**Trecho do texto:**

/---

Tal crença norteia ainda hoje nossas ações políticas. Quando constatamos uma manta de corrupção no seio de nossa República, a ação que se propõe sempre será uma nova emenda constitucional, uma nova lei anticorrupção, reformas políticas sem a necessária reforma na mentalidade política.
Não que tais ações não sejam importantes, mas o fato é que não se transcende essa etapa, não se ultrapassa a mentalidade instrumental. E nessa concepção de mecânicos da política, trocam-se as peças do carro, mas não se questiona sobre se o problema não está na própria estrutura do veículo.
Nutrimos uma ação contra a corrupção extremamente limitada à casca dos fatos. Mexe-se sempre na superfície dos problemas e não no seu cerne; temos a política pela política; no entanto, nem tudo está na esteira da política, nem tudo está sob a égide de uma eleição ou de uma emenda constitucional.
A crença que sustenta tal mentalidade é uma espécie gnosticismo: acredita-se que ser possível tocar no âmago da corrupção apenas interferindo em suas margens, numa espécie de alquimia política. Acredita-se, também, que pessoas que passaram as suas vidas públicas inteiras agindo por meio de atos os mais torpes, a partir de uma emenda constitucional, ou depois de uma mudança de presidência, irão parar de corromper, e se tornarão homens ilibados.
A política não é capaz de se curar sozinha, pois o seu morbo a transcende.
Através do nominalismo de Guilherme de Ockham (1285-1349), segundo Eric Voegelin (1901-1985), a filosofia ocidental começou a perder a percepção da possibilidade de contato com a natureza ontológica da verdade a partir da mediação da razão humana em relação ao intelecto divino2 - assim como afirmara São Tomás de Aquino (1225-1274) em suas Questões Disputadas Sobre a Verdade. Em suma, para Ockham, a estrutura do mundo não é uma manifestação do intelecto divino, ou da ordem transcendental do cosmos, mas sim a pura manifestação da vontade divina. Ou seja, o mundo não é um emanar da substância divina na realidade, mas apenas a manifestação da vontade de Deus. O que Guilherme Ockham quer afirmar é que não há uma ligação essencial e necessária entre a substância perfeita do criador e a realidade do cosmos, a não ser pela vontade de Deus que pode ou não se manifestar na realidade. Há, dessa forma, uma ruptura entre causa e efeito, entre princípio e razão. No fim, tudo se baseará na questão de como as coisas já estão ordenadas e não de quem as ordenou; tudo será uma questão de compreender e adaptar os instrumentos ordinários à realidade, e não saber se ele está em consonância com o Ser primeiro.

\---

[Itens extraídos de uma coleção]

/---

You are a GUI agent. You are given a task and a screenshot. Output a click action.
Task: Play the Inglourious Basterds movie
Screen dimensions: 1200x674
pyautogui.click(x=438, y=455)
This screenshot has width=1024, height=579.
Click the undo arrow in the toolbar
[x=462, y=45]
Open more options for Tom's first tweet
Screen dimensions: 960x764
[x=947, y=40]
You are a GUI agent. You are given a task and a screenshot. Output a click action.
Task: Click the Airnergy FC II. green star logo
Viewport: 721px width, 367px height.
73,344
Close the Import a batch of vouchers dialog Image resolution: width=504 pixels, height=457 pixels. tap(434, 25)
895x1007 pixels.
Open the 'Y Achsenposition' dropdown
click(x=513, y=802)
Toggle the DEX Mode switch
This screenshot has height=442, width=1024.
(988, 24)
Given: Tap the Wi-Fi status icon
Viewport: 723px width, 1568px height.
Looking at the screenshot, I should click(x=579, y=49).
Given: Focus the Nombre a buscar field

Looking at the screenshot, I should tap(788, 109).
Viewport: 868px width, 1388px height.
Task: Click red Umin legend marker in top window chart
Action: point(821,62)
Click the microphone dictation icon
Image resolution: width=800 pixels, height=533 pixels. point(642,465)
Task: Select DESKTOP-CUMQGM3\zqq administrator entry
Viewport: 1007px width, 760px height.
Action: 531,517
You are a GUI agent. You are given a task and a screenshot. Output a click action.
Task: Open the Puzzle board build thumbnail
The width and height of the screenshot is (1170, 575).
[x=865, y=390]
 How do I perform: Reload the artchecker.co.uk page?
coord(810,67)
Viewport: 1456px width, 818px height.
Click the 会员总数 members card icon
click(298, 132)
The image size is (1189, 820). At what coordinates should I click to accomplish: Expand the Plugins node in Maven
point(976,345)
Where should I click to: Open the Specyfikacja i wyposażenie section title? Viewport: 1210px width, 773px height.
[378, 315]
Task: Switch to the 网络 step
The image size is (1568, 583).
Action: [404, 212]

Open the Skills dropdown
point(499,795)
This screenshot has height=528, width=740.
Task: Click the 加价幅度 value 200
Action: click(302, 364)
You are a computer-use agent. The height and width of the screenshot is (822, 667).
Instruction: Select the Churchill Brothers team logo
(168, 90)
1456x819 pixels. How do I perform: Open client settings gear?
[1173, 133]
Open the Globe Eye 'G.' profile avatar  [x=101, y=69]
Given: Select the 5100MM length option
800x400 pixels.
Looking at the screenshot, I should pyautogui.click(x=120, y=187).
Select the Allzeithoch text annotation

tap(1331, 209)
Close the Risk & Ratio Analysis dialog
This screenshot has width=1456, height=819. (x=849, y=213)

\---

**Tarefas a realizar:**
1. Segundo o texto sobre a mentalidade política, o que é a estrutura do mundo para Guilherme de Ockham?
2. Reproduza fielmente a passagem do texto sobre a mentalidade política que começa em "A crença que" e segue até "tornarão homens ilibados.".

**Respostas em ordem:**
1. É a pura manifestação da vontade divina, e não uma manifestação do intelecto divino ou da ordem transcendental do cosmos.

2.
A crença que sustenta tal mentalidade é uma espécie gnosticismo: acredita-se que ser possível tocar no âmago da corrupção apenas interferindo em suas margens, numa espécie de alquimia política. Acredita-se, também, que pessoas que passaram as suas vidas públicas inteiras agindo por meio de atos os mais torpes, a partir de uma emenda constitucional, ou depois de uma mudança de presidência, irão parar de corromper, e se tornarão homens ilibados.